Problem 30 – Sums of Digit Powers


In problem 30 we are asked to find all the numbers that are the sum of the n-th powers of their digits. Well, the sum of those numbers. And n=5. You can just about do it in one line…

Most of this problem is fairly easy: Given a number, compute the sum of the powers of its digits, and see if you get the number you started with. If you wanna find all such numbers, just loop for a while. The trouble is how long? If you’ve got some range in mind you want to look at, you can do the following:

def solve(pow, low, hi):
    """ Find the sum of all numbers that are the sum of their pow-th powers of digits in the interval [low,hi) """
    return sum(filter(lambda n:n==sum(map(lambda d:int(d)**pow,str(n))) xrange(low, hi)))

Ok, sure, it’s a longish line, but it’s all there. Python’s syntactic sugar for handling all the little looping is awesome.

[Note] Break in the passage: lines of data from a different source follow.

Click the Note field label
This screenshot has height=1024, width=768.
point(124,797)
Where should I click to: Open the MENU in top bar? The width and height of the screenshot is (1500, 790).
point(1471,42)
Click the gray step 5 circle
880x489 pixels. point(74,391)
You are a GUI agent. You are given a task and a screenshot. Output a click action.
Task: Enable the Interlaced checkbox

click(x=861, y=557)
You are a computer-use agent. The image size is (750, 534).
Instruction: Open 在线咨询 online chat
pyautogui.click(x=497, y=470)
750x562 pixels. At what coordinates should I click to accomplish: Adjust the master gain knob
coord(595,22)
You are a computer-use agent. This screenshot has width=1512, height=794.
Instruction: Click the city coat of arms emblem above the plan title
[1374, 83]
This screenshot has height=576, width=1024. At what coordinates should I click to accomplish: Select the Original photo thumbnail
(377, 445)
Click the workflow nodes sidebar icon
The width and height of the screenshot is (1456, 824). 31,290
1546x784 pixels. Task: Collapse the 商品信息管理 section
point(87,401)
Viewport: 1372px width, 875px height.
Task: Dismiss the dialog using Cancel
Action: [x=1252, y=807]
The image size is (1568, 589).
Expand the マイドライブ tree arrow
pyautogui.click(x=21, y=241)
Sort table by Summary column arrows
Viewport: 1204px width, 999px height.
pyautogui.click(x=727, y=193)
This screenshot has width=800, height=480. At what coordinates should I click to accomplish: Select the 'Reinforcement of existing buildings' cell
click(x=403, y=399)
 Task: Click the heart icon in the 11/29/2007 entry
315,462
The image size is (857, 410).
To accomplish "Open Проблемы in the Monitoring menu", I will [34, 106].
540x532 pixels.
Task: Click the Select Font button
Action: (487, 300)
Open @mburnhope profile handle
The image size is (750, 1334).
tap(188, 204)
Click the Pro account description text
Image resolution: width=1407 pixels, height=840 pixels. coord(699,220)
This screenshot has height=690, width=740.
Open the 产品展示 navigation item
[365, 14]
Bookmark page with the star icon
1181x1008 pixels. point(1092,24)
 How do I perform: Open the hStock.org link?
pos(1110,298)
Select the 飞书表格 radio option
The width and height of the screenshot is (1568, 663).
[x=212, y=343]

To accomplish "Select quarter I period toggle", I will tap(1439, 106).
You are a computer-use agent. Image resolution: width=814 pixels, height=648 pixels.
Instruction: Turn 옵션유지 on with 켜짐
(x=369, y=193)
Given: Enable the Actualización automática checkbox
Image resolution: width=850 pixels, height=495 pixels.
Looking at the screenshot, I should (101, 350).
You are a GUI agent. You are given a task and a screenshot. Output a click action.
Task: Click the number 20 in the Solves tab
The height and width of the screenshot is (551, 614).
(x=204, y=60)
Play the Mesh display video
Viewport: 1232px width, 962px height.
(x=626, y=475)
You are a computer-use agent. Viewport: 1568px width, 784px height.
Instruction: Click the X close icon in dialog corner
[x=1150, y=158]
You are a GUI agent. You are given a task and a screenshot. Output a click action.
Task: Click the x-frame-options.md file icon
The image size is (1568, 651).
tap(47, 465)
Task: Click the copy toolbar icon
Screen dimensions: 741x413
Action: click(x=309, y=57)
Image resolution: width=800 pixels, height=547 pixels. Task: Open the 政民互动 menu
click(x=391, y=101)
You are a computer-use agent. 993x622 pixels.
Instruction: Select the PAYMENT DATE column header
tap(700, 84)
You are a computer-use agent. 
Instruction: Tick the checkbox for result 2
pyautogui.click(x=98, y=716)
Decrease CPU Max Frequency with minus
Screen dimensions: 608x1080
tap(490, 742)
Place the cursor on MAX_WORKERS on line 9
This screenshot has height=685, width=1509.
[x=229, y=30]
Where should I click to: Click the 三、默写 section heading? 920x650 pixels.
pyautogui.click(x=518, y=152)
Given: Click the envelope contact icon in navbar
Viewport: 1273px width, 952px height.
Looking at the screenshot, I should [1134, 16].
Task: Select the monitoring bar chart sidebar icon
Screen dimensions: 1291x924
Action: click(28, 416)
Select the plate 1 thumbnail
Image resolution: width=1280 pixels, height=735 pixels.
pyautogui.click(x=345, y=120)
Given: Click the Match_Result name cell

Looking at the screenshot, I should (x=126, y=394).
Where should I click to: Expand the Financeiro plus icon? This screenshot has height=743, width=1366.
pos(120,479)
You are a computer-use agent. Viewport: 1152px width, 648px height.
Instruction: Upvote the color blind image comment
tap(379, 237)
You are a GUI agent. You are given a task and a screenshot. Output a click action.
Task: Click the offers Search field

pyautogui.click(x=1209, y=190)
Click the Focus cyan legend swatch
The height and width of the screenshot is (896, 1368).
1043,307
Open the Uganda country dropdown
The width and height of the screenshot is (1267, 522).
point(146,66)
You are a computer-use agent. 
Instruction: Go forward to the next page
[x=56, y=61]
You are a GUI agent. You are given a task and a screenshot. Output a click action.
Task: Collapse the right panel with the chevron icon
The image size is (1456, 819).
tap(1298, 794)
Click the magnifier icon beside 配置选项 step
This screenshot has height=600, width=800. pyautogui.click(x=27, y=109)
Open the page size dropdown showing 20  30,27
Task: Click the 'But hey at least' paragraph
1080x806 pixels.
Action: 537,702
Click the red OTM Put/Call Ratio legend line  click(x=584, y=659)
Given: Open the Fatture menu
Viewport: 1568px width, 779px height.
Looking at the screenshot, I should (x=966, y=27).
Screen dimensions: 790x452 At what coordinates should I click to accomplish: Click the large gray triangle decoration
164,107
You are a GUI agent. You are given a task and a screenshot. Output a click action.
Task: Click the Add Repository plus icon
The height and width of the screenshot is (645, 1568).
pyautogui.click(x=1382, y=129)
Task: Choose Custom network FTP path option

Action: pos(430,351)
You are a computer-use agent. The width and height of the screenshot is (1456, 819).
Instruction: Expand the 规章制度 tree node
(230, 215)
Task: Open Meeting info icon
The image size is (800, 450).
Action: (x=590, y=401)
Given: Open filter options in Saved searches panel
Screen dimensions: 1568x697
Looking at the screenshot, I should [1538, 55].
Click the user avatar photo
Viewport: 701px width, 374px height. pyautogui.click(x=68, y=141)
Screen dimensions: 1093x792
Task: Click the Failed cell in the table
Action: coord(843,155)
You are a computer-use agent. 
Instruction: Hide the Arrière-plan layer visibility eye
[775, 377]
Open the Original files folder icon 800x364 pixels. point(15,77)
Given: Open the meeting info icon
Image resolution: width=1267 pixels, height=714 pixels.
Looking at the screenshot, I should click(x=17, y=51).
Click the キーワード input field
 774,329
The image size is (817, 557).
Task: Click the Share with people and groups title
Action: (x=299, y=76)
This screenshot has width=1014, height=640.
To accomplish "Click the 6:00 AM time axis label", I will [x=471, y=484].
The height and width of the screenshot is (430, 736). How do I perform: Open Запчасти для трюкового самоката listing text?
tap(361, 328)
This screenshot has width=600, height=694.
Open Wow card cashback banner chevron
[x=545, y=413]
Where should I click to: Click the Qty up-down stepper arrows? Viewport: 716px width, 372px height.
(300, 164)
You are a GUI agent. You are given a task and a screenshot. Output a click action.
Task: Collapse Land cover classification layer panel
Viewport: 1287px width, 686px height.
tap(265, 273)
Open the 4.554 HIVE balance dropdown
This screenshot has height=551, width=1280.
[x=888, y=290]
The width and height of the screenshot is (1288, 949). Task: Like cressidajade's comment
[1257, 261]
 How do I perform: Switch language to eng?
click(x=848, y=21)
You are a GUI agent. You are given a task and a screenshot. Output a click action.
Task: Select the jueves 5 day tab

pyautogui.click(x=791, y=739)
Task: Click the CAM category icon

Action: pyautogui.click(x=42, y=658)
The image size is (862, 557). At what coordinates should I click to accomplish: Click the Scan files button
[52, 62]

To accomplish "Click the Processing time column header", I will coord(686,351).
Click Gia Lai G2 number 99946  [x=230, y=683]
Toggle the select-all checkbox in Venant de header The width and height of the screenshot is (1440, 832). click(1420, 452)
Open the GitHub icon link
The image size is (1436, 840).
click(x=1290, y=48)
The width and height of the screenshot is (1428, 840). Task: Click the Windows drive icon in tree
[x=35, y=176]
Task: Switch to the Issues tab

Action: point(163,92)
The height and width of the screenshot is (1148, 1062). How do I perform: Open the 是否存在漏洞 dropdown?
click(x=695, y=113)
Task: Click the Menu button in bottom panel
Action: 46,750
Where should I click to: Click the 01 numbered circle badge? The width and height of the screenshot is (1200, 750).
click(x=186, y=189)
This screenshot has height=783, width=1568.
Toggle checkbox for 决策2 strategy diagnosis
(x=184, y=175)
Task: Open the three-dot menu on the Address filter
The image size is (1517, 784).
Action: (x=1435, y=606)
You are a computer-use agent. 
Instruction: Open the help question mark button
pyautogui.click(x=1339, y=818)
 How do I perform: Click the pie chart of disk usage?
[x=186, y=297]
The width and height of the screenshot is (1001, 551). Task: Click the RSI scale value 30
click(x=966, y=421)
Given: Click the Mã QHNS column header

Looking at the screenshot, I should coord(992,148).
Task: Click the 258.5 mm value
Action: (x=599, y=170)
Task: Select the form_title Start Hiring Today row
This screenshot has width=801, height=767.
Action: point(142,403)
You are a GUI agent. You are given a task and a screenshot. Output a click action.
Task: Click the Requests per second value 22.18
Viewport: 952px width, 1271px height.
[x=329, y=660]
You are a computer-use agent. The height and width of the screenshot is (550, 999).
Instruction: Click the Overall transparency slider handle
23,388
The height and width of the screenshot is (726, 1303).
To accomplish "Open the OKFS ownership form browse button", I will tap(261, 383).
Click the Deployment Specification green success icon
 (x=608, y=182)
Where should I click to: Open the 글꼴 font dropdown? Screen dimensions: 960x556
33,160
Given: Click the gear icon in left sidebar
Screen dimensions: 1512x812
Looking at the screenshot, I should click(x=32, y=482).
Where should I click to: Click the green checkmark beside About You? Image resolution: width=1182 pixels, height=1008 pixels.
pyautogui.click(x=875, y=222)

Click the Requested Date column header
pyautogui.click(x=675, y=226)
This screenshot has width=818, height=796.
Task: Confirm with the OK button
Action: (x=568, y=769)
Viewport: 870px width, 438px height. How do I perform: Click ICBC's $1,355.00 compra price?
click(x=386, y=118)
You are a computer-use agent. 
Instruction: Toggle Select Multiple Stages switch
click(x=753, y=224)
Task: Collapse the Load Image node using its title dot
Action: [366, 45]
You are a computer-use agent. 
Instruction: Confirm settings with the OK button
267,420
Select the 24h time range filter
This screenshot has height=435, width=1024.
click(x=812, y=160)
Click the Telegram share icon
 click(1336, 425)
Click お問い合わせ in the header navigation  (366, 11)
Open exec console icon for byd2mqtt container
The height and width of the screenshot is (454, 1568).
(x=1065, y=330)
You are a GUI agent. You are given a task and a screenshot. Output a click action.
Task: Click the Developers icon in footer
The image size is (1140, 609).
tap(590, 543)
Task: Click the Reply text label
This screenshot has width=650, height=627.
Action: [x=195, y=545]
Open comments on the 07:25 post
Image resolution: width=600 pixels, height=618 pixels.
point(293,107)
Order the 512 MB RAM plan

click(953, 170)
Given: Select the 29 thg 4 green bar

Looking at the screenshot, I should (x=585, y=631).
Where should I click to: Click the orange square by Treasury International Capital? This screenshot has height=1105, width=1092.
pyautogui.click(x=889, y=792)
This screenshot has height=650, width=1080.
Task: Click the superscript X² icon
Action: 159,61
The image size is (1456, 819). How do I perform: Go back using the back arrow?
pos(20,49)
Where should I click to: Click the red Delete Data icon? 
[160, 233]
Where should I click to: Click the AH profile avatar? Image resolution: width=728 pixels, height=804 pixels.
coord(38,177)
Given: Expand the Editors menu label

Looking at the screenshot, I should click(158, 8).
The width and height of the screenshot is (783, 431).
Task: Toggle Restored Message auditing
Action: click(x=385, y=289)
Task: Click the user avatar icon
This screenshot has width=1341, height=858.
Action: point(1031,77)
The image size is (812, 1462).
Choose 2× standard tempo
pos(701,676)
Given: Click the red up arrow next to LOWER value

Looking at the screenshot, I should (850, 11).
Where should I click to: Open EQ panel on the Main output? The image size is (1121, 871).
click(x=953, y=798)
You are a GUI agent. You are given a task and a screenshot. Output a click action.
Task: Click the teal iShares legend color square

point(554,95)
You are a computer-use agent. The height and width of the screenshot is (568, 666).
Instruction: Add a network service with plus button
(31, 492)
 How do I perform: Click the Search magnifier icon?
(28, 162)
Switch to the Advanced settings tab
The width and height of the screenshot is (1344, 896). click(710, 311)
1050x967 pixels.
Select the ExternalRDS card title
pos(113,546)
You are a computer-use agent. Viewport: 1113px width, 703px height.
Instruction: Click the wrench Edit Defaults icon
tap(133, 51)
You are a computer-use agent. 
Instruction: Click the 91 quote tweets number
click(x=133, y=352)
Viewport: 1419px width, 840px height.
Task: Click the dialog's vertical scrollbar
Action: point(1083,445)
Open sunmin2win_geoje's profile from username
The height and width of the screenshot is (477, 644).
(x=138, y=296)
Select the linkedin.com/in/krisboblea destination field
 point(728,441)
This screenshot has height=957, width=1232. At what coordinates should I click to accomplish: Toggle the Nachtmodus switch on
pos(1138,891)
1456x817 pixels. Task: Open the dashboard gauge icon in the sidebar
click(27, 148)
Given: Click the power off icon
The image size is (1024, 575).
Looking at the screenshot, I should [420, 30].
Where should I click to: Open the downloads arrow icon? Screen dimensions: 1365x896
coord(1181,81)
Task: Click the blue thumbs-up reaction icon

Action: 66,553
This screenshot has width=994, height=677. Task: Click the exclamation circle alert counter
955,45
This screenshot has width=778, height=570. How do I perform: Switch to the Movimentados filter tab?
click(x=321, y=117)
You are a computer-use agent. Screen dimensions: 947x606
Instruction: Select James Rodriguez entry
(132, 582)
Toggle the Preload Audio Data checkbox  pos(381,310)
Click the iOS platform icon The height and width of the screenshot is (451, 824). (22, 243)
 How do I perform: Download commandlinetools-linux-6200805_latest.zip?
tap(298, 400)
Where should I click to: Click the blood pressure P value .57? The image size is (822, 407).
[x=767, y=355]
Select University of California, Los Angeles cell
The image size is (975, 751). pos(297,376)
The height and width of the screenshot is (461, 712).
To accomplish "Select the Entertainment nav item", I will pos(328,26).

The remaining trick is to figure out those bounds. The problem mentions not using 1 as one of the numbers, so we could start at 2. However, that means we could start at 2**pow, because that’ll be the lowest digit sum we’d make. On the high end, the biggest digit-power-sum will come from digits being 9. So I figure that to find an upper bound, you can think about digit sums for longer and longer strings of 9. If you think about k 9s in a row, that’ll give a digit sum of k\cdot 9^p (if p is the specified power). Find the largest k where this value is still a k-digit number (or bigger), and you’ve got yourself an upper bound to loop to. Here’s some code to find the bound:

def bound(pow):
    """ Find bound on nums that can be sum of their pow-th powers of digits """
    if pow <= 1:
        return 9
    nine = 9**pow
    coeff = 1
    while(len(str(coeff*nine)) >= coeff):
        coeff += 1
    return (coeff - 1)*nine

Now, these bounds I’ve set up are pretty poor. In the case where the power is 4, as in the example problem, we’d loop from 2**4=16 to 32805, when the actual numbers that have the property we’re hoping for are between 1000 and 10000. We’ve overshot by something like 3 times too many values.

So, we could try to be more clever and come up with a smaller set to search in. But we could still use that one-line solver to pick from that set the appropriate values. And that makes me happy.